┌────────

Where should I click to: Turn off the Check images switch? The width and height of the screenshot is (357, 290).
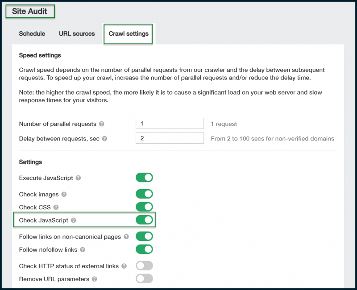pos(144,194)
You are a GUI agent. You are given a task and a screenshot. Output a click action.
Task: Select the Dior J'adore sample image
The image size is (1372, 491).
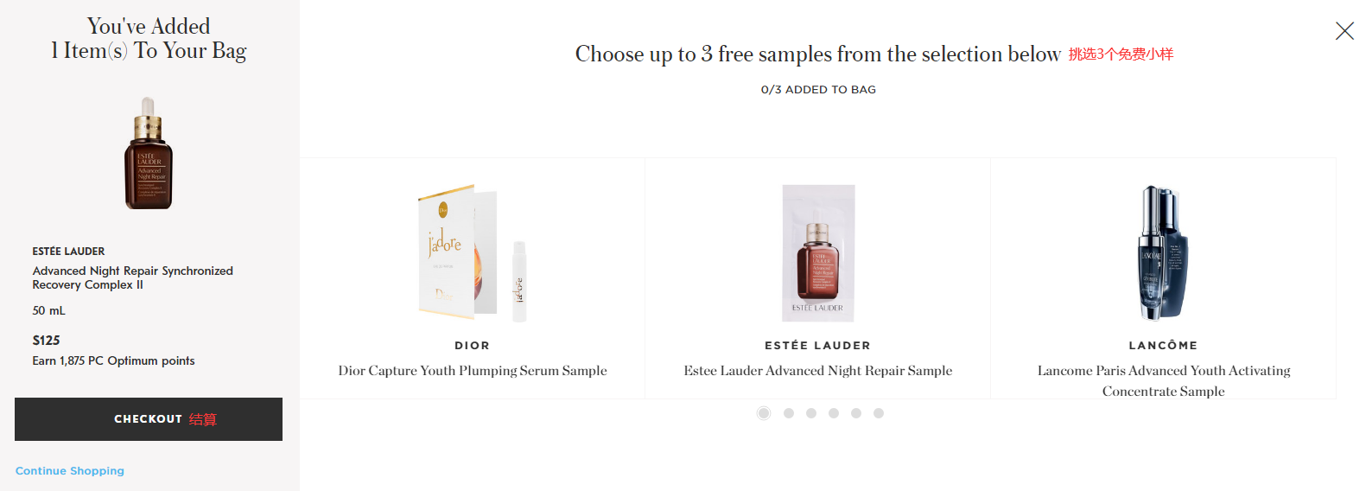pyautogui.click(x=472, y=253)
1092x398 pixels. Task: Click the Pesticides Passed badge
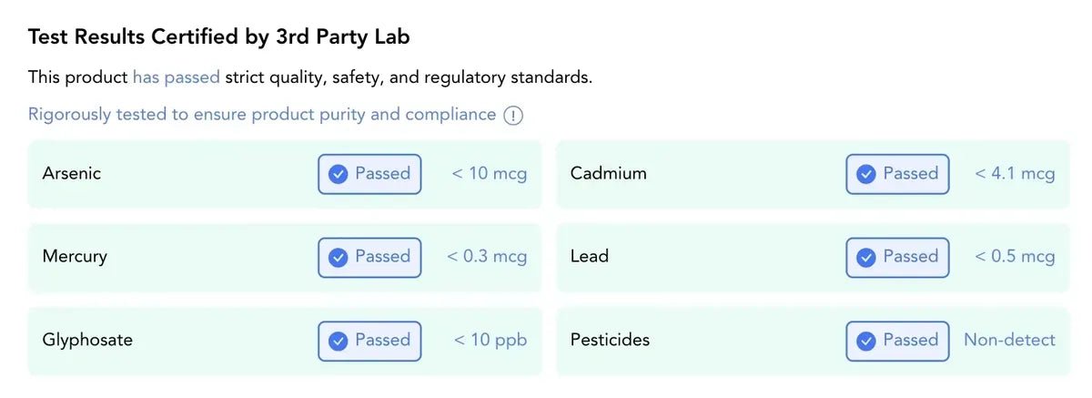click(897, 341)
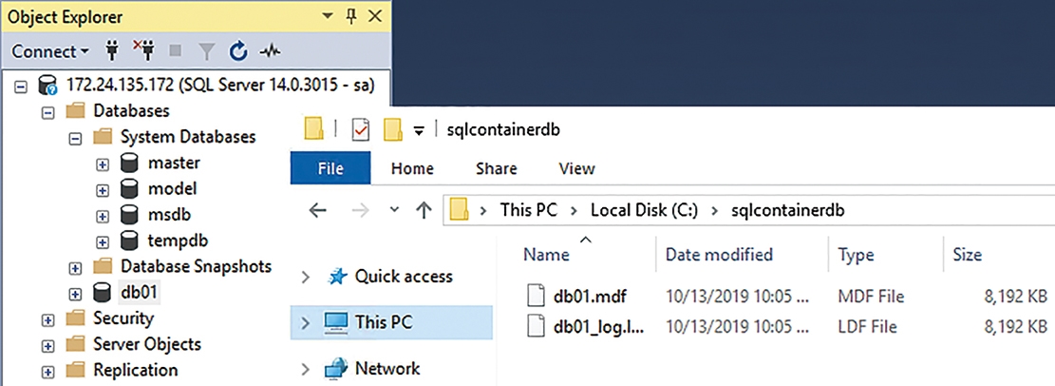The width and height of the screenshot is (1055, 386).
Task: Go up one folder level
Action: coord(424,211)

└────────

- **PROBLEM TO SOLVE**: Up to and including the last line of the listing, starting at the line with "1092x398 pixels. Task: Click", extract every line exactly and leave out the pictures.

- **ANSWER AREA**:
1092x398 pixels. Task: Click the Pesticides Passed badge
click(897, 341)
The width and height of the screenshot is (1055, 386).
Task: Go up one folder level
Action: coord(424,211)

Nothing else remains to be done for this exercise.